Data collected by the Bureau of Statistics has confirmed this view, with spending on telecommunications goods and services like mobile phones and the internet dropping by a record 3.1 per cent while petrol sales fell 5.2 per cent in the year to September – the biggest decline in 25 years of records.

The sector cannot even rely on a balmy summer to generate sales. Unseasonably mild and wet weather, especially across the eastern states, have helped to push fashion and fashion accessories turnover even lower.

Retail trade figures released on Thursday revealed just how bad things have got. A 1.1 per cent slide in national retail sales in October was the worst result in more than a year while the wet weather in the big cities has seen cafe and restaurant sales drop significantly.

In an equally bad sign, non-food retailing is also down, with some areas registering the biggest retreat in 20 months. A Westpac economist, Matthew Hassan, says the Christmas season is looking ”pretty ominous” for retailers. ”You’d have to say this is shaping up as not a disastrous Christmas season, but one that is looking a little bit weaker.”

Hassan says consumer caution – which has dogged the retail sector since the financial crisis – had showed signs of abating last month. Household incomes were rising strongly, the Reserve Bank held off increasing interest rates, and consumer sentiment rallied.

But he says conservatism has crept back in time for the Christmas season, as people tackled debt rather than shopping. Australians, traditionally savings averse, cranked up household savings to 10.2 per cent of income in the third quarter, up from 8.9 per cent in the previous quarter and the highest in two decades except for during the government stimulus handouts.

”Savings haven’t just risen, they have surged dramatically. We really can’t understate the significance of that rise.” Hassan said consumers had been ”deeply traumatised” by the financial crisis and by the rapidly rising interest rates that preceded it.

”The two events really got households quite concerned about their debt levels. I think many parts of the mortgage belt came very close to experiencing difficulties through that period. Since then the theme has been about getting debt levels under control.”

The CommSec chief economist, Craig James, says it remains to be seen how long this era of consumer conservatism will remain, but while it does retailers can expect fewer sales at the cash register.

”Some consumers look at the rising cost of utility bills or their monthly rent or mortgage payments and feel that they have no alternative but to cut back on spending in other areas.

”Whatever the rationale, consumers are very selective about purchases, are more active in budgeting, doing comparison shopping and scouring for bargains. Retailers remain under pressure in this environment.”

Similar sentiments were echoed by Margy Osmond, the chief executive of the Australian National Retailers Association.

”These figures go against all the indicators we normally rely on to see growth – people are employed, the economy is growing and the Australian dollar is flying high,” she said.

”While there may be a slight upward blip come December, consumers are voting with their feet and keeping their wallets zipped up tight.”

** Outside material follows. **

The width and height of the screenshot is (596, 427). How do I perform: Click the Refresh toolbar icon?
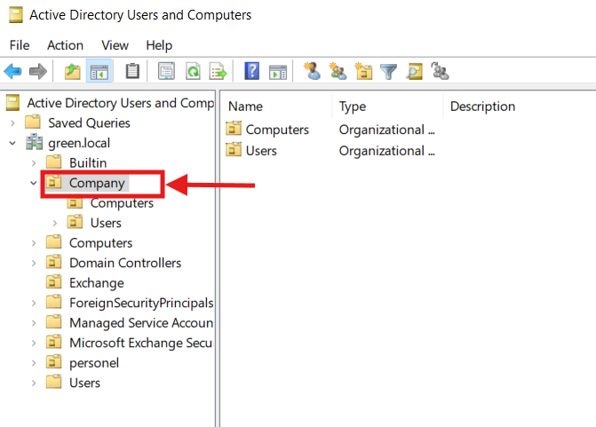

That’s a view which has certainly filtered down to shoppers. ”In terms of trends, definitely back to basics. We’ve seen that a lot, [like in] Christmas trees and decorations, the basic six-foot Christmas tree at a low price is selling quite well for us as well as basic decorations for the tree,” said Kmart’s Church.

“Little things are big news this year in toys,” says Marion Joyce, the general manager of marketing for Toys ‘R’ Us. ”Collectible toys like Zhu Zhu Pets, Party Animals, Mighty Beans and Polly Pocket are part of one of the fastest growing categories of 2010 and are expected to be best sellers this Christmas.

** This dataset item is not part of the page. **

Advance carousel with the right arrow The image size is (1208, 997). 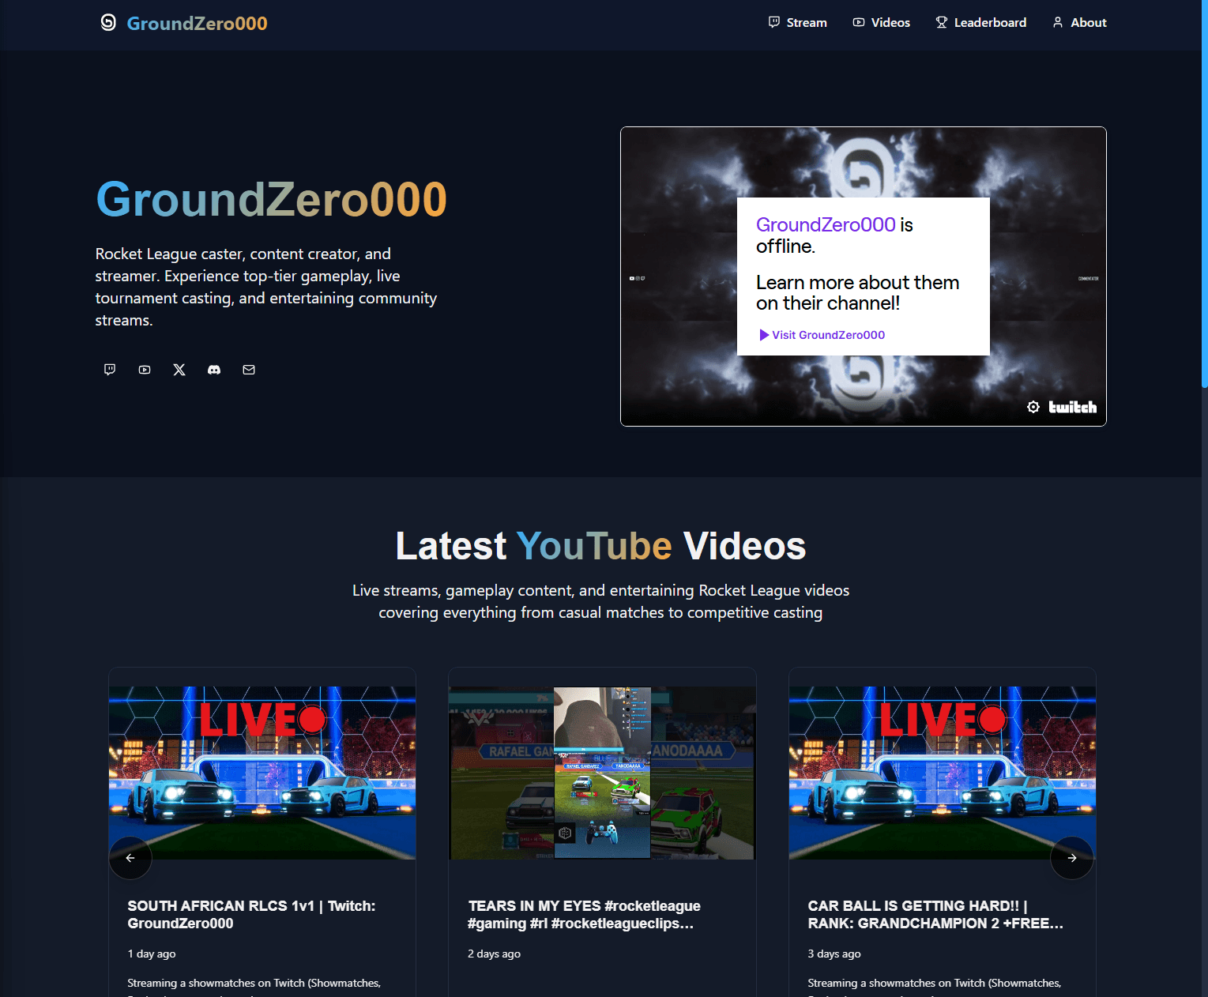pos(1071,857)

”Better still, these stocking fillers retail for less than $20, which is helping parents give their children hours of fun this Christmas – without blowing the budget.”

The Reserve Bank governor, Glenn Stevens, has welcomed Australians’ new enthusiasm for saving, which will probably only further infuriate retailers who strongly argued the November rate rise was unnecessary and a danger to the sector’s health.

In a speech to the Committee for Economic Development of Australia delivered on Monday, Stevens said: ”In all the circumstances, considering what has happened around the world in recent years, more cautious behaviour by households is not surprising. Nor, would I argue, is it unwelcome.

”Consumption deferred – private or public – can easily be enjoyed in the future; consumption we get used to today is harder to wind back in the future if circumstances change.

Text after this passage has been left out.